Why can’t the new right communicate except in terms of cruelty? Is it a cold, calculated plan as a strategy, the “everything is going according to plan” or does it express something deeper?
For now, let’s take it as a revelation. Equally revealing was verifying that the so-called “anarcho-capitalism” ended up showing itself in these years to be incredibly attached to the authoritarian adventure: above all regulatory of morality, personal relationships and police preservation of gender roles in crisis. In other words: it was not a commitment to a fully contractual society – which would facilitate collaboration and exclude violence without the need for the State – but rather the attempt to eliminate the limits of the law to release abuses that violate basic rights: racism, xenophobia, misogyny, religious censorship, clerical intervention in State decisions, etc. It is like the freedom to hang people and not let the State interfere with its “political correctness.”

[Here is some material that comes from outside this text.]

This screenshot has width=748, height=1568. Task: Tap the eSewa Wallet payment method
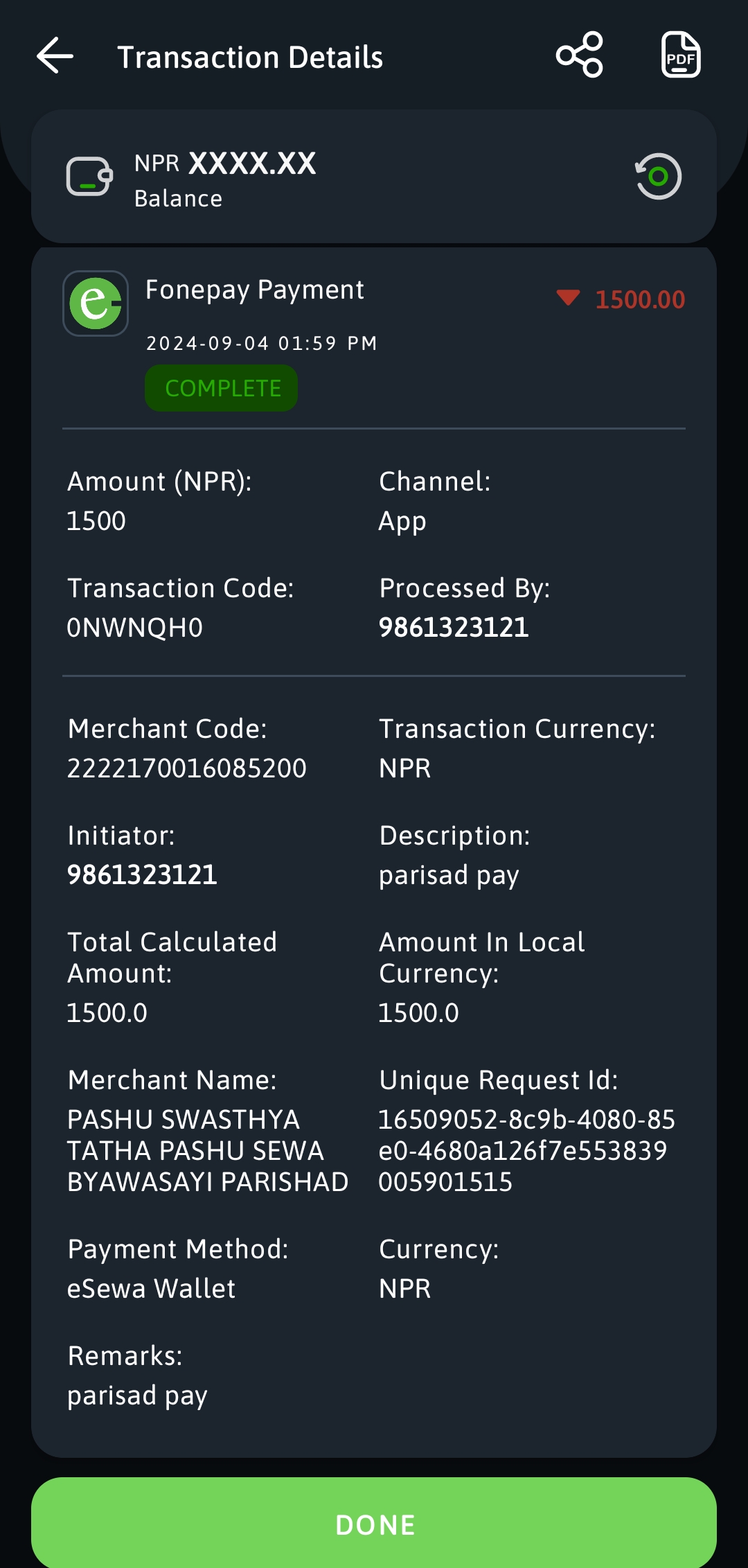[151, 1289]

Mileism is anti-abortion to the extreme. Abortion is not conceptually punishable in the anarcho-capitalist utopia where all retaliation is the product of a private claim. The embryo would be “represented” by the mother, it would be difficult to think about the father even in that instance, but never by an impartial third party like the State because this radical position does not admit it. So no, mileism, paleoliberalism and the anarcho-capitalism of characters like your admired Jesús Huerta de Soto, is not libertarian at all: it is a rebellion against the State that is managed by the rule of law and excludes its preferred paradise, that of the law of the strongest. A law of the strongest that continued to subsist through conceptual and moral devices such as segregation, organized, omnipresent, its ideas about large families, blondes if possible, with very violently determined gender stereotypes and celebrated as a normality that no “crazy” would dare to question.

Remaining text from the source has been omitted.